Questioning Together

That the left has an answer to everything is offensive to people, Bert Brecht once said. Perhaps the lack of answers prevailing within the left today is a chance. Wherever a group of people think they have found the answer, they will attempt to implement this answer. Power is necessary for implementation.

The formula that it is necessary to seize power to change the world should not be repeated… Rather what is central is creating a world, not as power wants it and not as we want it, but a world in which many worlds fit, as many worlds as necessary so every man and every woman can lead a life in dignity and everyone can live their own concept of dignity. If we don’t try to turn the old weary wheel of history, we will arrive where we began.

Where we have no answers, we must seek for answers collectively and together. Why are we unsure that billions of “human capital”, billions of people, could create a world not at the expense “of others” – other people, other nations, other continents and other beings like plants and animals?

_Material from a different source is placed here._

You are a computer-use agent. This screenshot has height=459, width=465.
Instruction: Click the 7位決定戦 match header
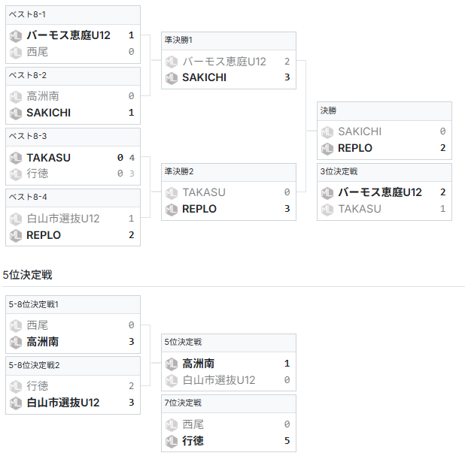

Capitalism is doing very well. It feels good in its neoliberal skin. The question is how long it can continue since fewer and fewer can participate in its increased production. If we simply expect what comes to us, nothing positive will emerge.

We must search for answers. We should lose no time because we have no time to lose. Local resistance is necessary and interweaving or organization beyond the nations and the economic blocks.

Whoever only sees the poverty in Europe is in danger of only concentrating on distributing the wealth within its borders. A glance beyond the borders alone is not enough; more than an alms policy is necessary. Resistance must be local and global at the same time. This could be termed the glocalization of resistance. The globalization of the economy needs the glocalization of resistance. This doesn’t mean building a worldwide organization. However an interweaving is vital. The growing resistance must be territorially inclusive and radically democratic.

“We cannot describe the utopia; we must embody it”, I heard a Latin American say recently at a discussion. What eloquent words! If this demand doesn’t depress us because we know that it cannot be fulfilled but is an encouragement or incentive to us, then it seems good. We will not build any social community if we do not work on our egoisms. We cannot expect a feminist and non-racist society if we do not face our sexisms and racisms with mutual help – even if it hoping for the hereafter of revolution and setting ourselves as revolutionary subjects on the bench of the innocent little angels is more appealing.

The Zapatistas stand for this policy and have become the core of a worldwide resistance movement that inscribes this understanding of politics on its banners. This makes the Zapatista movement so fascinating for me.

“There is the problem. You began to seek a way that doesn’t exist. We must first create it.” The aged Antonio smiled contented. “But why do you say that we have to create the way? You created it. I only follow behind you”, I said somewhat uncomfortably. “No”, the elderly Antonio smiled again. “I did not create it alone. You were also there, a step ahead of me.” “Oh! This way is useless or good for nothing”, I interrupted him. I looked at him a while and finally dared the question “Didn’t you know whether the way that you create would lead us here?” “No. One only arrives by going forward; work and struggle are the same.”

The Zapatistas had no chances and used them. History is made.

[All the quotations are from Subcommandante Marcos (July 6 and 30, 1996). This text is in the book “Chiapas and the International of Hope”, 1997, by ISP publisher.]